### [Goal of the exercise]
Scan the entries for the word "agent". Every line that has it should be copied.
** Opening Exercise material block **
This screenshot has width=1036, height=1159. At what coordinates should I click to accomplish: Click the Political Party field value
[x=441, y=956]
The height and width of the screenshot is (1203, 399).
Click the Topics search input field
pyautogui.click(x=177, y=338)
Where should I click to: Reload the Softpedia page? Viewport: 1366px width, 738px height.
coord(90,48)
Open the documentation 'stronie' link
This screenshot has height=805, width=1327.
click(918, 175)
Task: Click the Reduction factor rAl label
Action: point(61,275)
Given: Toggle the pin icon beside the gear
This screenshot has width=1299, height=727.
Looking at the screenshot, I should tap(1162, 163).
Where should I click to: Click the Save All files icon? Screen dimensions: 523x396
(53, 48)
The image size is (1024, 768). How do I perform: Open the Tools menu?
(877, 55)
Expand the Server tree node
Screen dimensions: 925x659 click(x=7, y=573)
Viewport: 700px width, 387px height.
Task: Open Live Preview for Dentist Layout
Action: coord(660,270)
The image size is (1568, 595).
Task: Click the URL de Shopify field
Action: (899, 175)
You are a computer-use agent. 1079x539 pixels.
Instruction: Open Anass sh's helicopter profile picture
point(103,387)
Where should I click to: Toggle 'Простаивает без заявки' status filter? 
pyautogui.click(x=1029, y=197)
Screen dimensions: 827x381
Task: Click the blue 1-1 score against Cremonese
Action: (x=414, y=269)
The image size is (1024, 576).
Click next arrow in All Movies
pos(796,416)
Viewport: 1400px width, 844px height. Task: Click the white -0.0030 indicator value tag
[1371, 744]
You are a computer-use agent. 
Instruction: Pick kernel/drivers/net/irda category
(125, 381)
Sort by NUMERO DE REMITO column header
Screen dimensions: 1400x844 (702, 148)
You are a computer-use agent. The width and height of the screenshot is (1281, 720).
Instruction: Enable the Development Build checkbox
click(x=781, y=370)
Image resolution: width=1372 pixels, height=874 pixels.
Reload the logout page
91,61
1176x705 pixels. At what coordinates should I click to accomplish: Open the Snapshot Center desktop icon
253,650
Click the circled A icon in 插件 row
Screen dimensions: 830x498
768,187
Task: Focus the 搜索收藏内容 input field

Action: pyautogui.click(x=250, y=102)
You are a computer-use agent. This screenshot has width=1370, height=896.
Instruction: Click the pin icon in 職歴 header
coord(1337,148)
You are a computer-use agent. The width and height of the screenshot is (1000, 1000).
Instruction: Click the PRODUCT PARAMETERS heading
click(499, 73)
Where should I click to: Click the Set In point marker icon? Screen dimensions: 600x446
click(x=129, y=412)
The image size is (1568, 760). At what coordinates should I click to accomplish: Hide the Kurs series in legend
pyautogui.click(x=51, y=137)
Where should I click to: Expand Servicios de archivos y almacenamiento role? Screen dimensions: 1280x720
** Closing Exercise material block **
### [Solution below]
You are a computer-use agent. 1079x539 pixels.
You are a computer-use agent. 
You are a computer-use agent. The width and height of the screenshot is (1281, 720).
You are a computer-use agent. This screenshot has width=1370, height=896.
You are a computer-use agent. The width and height of the screenshot is (1000, 1000).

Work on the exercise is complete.